We left my in-laws’ house in the brightest sunshine. The drums of the apprentice boys could be heard in the distance as they practised for some march or other.
Crawford had been enjoying a quiet cigarette and some sporting commentary on the radio in his jeep as we packed the car – winding down his window on occasion to offer packing tips and comment on our tyre pressure.
‘The natives are restless’ he observed, dramatically cupping his ear and wincing as he descended to the gravel.
‘Yes, we know’ replied Maude ‘that’s why we thought we’d take the children to the caravan for a few days.’
The girls love being at their grandparents’ house and their grandparents enjoy the contact, but older people also like to have their space back fairly promptly.

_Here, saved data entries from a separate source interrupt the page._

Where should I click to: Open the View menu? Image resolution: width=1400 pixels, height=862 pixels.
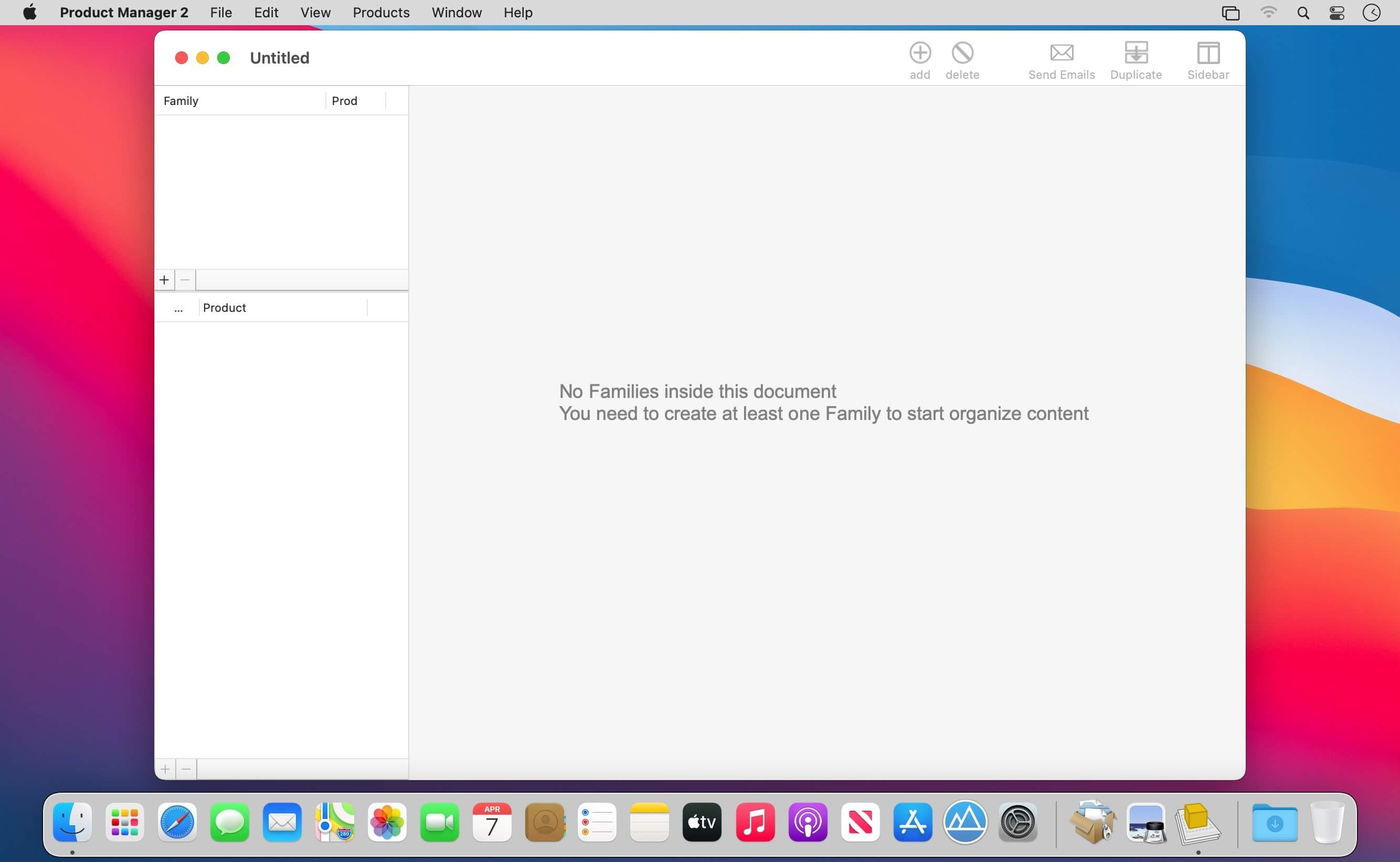click(x=315, y=13)
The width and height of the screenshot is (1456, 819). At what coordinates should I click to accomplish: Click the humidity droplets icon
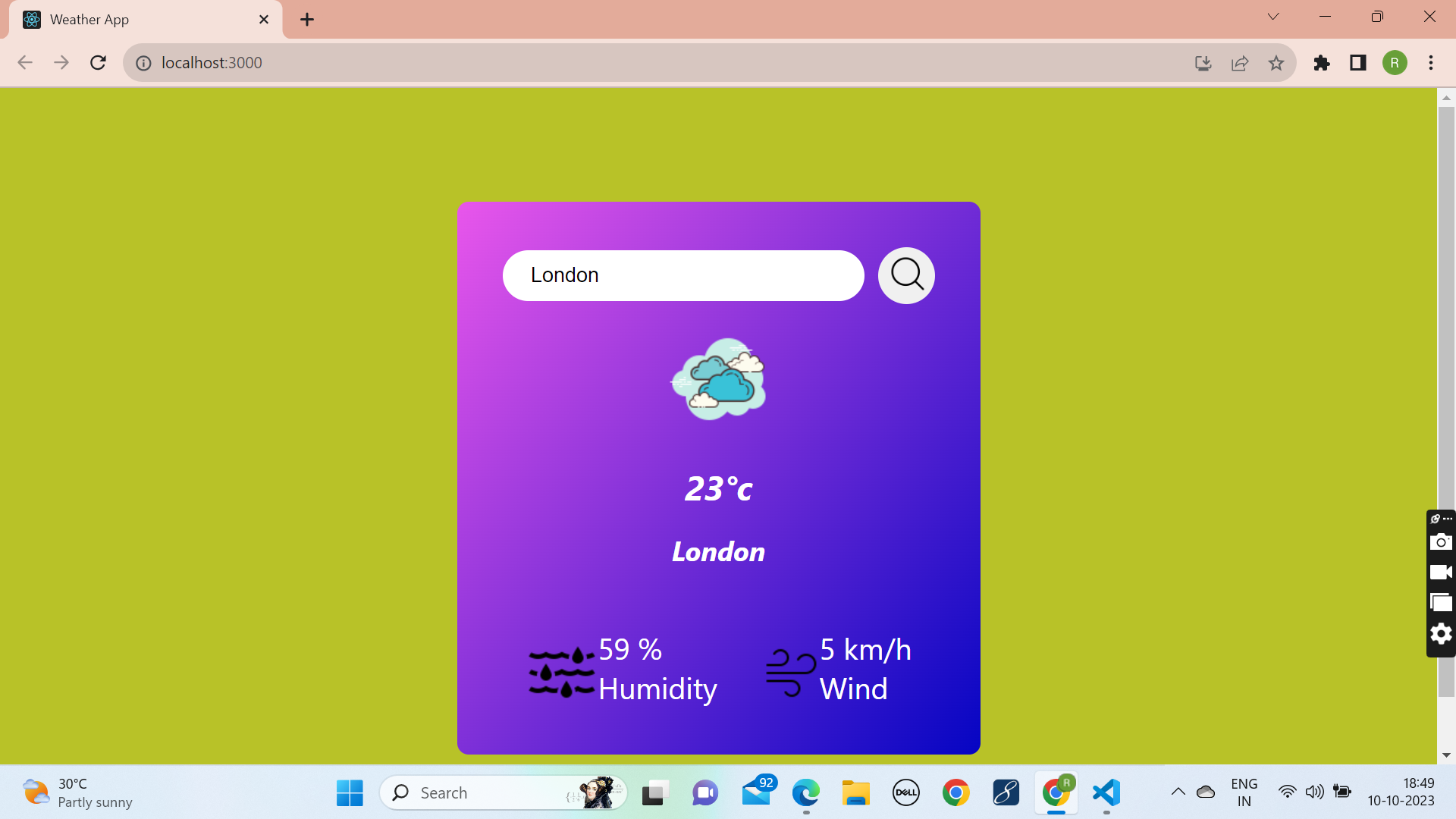[x=560, y=670]
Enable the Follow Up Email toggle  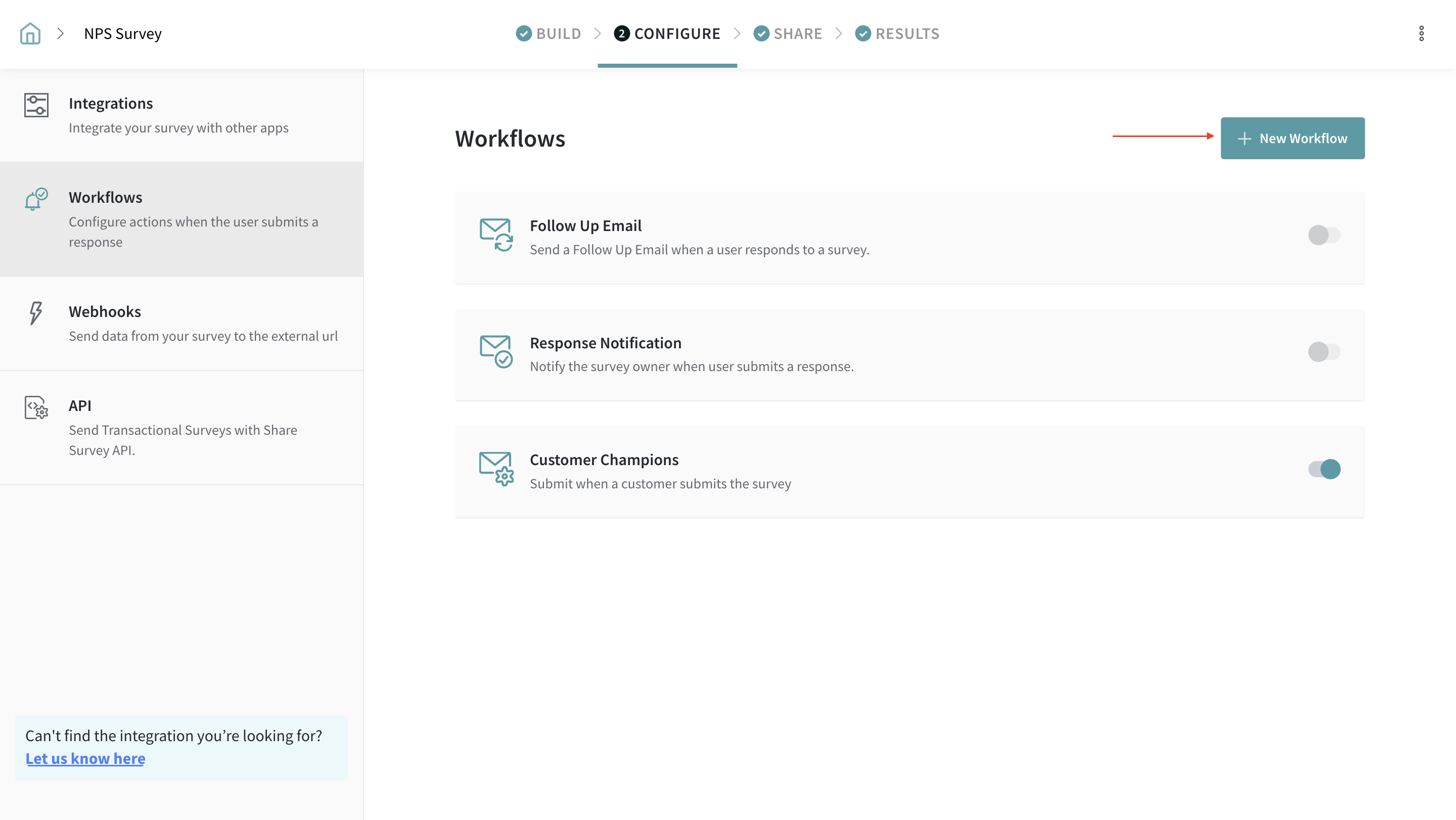point(1324,235)
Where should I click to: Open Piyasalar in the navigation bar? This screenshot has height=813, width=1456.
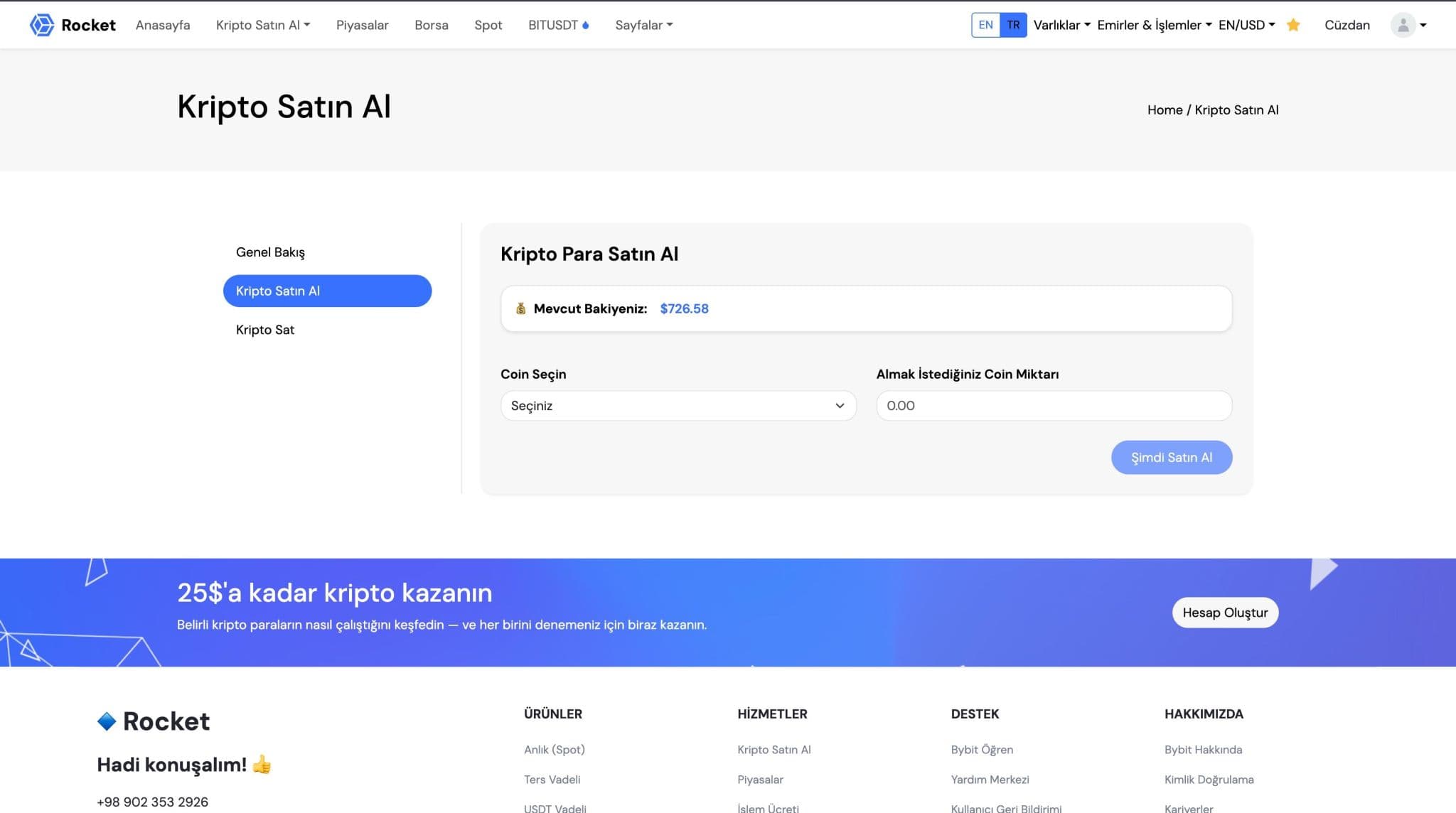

Crawford had begun to spend long stretches of time ensconced in his jeep. Augusta too had sought sanctuary – locking herself in the summer house. As we left she was even wearing her large headphones. This gave her the look of a 'Mr and Mrs' contestant waiting to be tested on just how well she knew her partner of 42 years.
Maude and I agreed that the time was right to take advantage of the offer of a loaned caravan on the pleasantly named ‘Juniper Hill’ site in Portstewart – just next to the field reserved for drive-in gospel sessions.
Shortly after we located the correct caravan and installed the children, the rain that was to last the entire duration of our stay began. Drizzle turned to heavy rain and it beat a steady rhythm on the roof of the caravan which insisted it was heard over the sound of children’s television.